Communication de Jean-Émile Charlier

Jean-Émile Charlier 1

En Belgique, les questions essentielles du financement des écoles et de la reconnaissance des programmes d'études et des diplômes dans un enseignement en voie de massification ont été traitées par le Pacte scolaire conclu entre les trois grands partis traditionnels qui fut ratifié par la loi du 29 mai 1959. Sans résoudre tous les problèmes posés à l'enseignement depuis l'indépendance du pays, ce texte a mis fin à de très longues querelles en consacrant le droit de l'État à agir comme pouvoir organisateur de l'enseignement et en reconnaissant la légitimité des subventions accordées aux écoles libres confessionnelles. La question de l'évaluation en est absente : les jurys d'examen sont désignés par les écoles qui gardent une grande liberté en matière de programme, de méthodes pédagogiques et d'horaire. Aucune épreuve standardisée n'est mise en place ni à l'intérieur de chaque réseau ni, a fortiori, entre les réseaux.
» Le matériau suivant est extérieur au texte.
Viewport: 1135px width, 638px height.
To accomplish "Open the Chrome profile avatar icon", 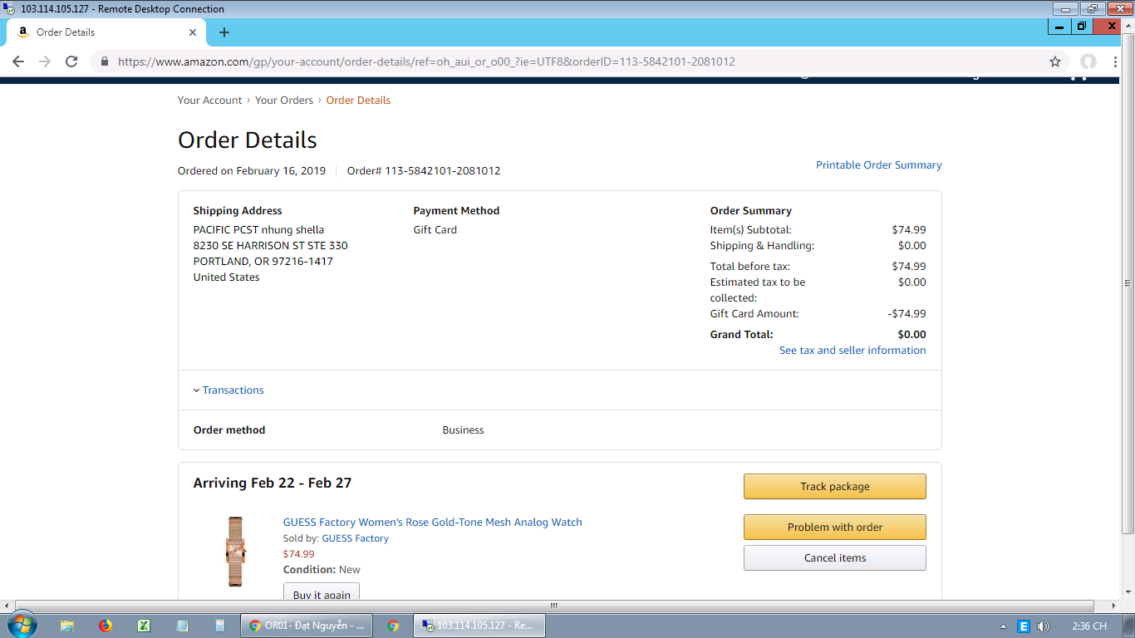I will pyautogui.click(x=1088, y=61).
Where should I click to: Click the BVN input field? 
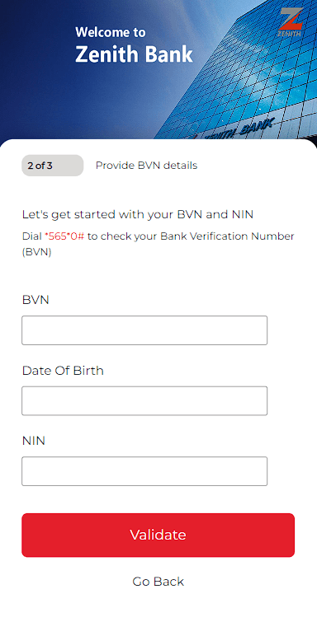(144, 330)

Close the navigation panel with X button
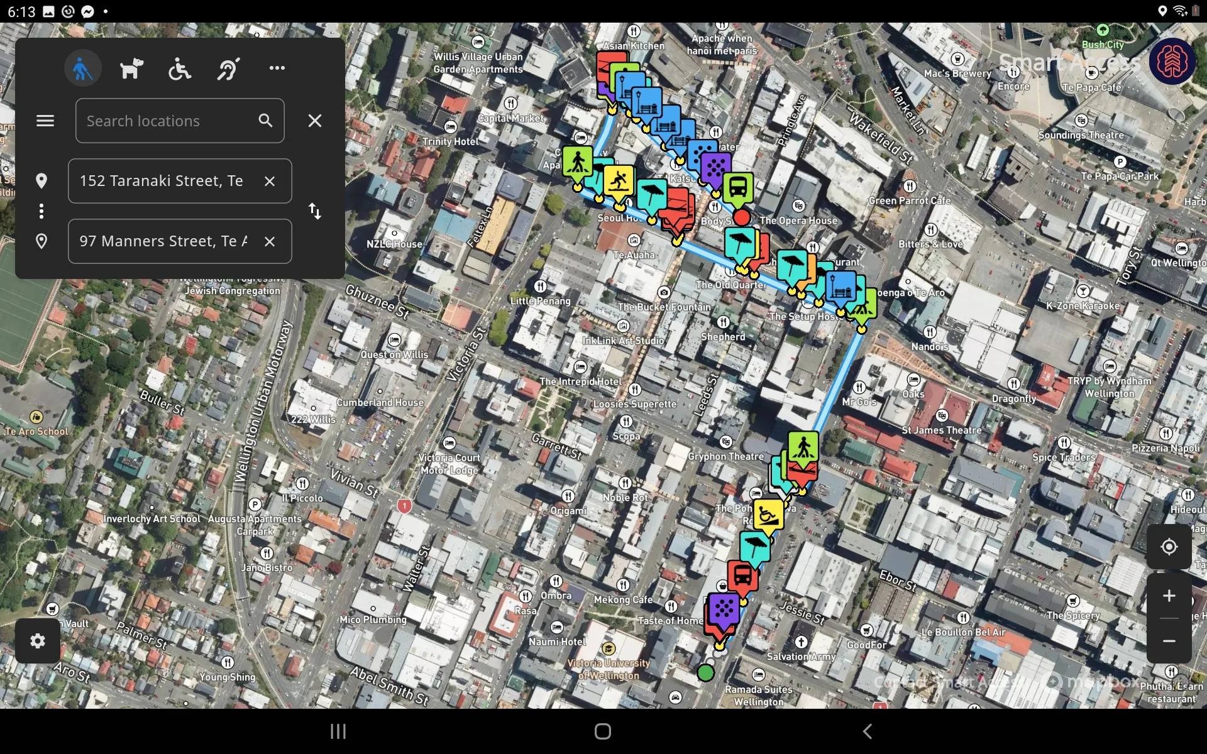(x=314, y=121)
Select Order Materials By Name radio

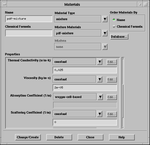[114, 20]
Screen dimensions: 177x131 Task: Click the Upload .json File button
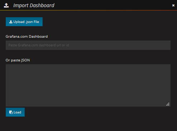[x=24, y=22]
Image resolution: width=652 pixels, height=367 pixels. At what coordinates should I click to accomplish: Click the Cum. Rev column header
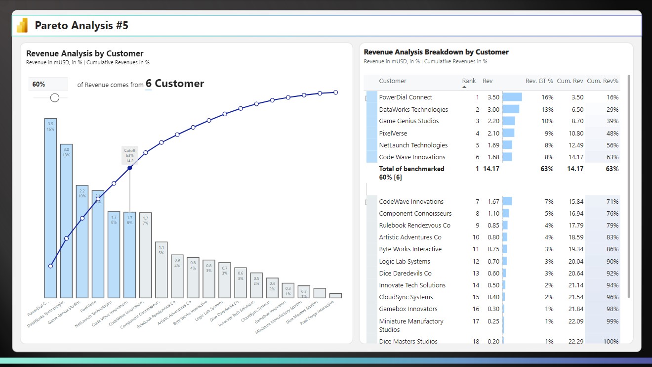click(x=570, y=81)
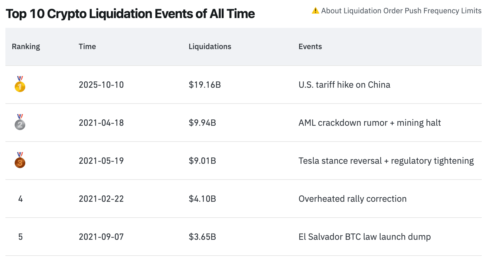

Chaque pouvoir organisateur (l'État, les communes et provinces, les congrégations religieuses, les autorités épiscopales, etc.) acquiert le droit incontesté de bâtir les filières d'études qui lui paraissent opportunes, il évalue souverainement et selon des critères dont il ne doit rendre compte à quiconque les élèves qui s'y inscrivent et il leur délivre un diplôme ayant valeur officielle.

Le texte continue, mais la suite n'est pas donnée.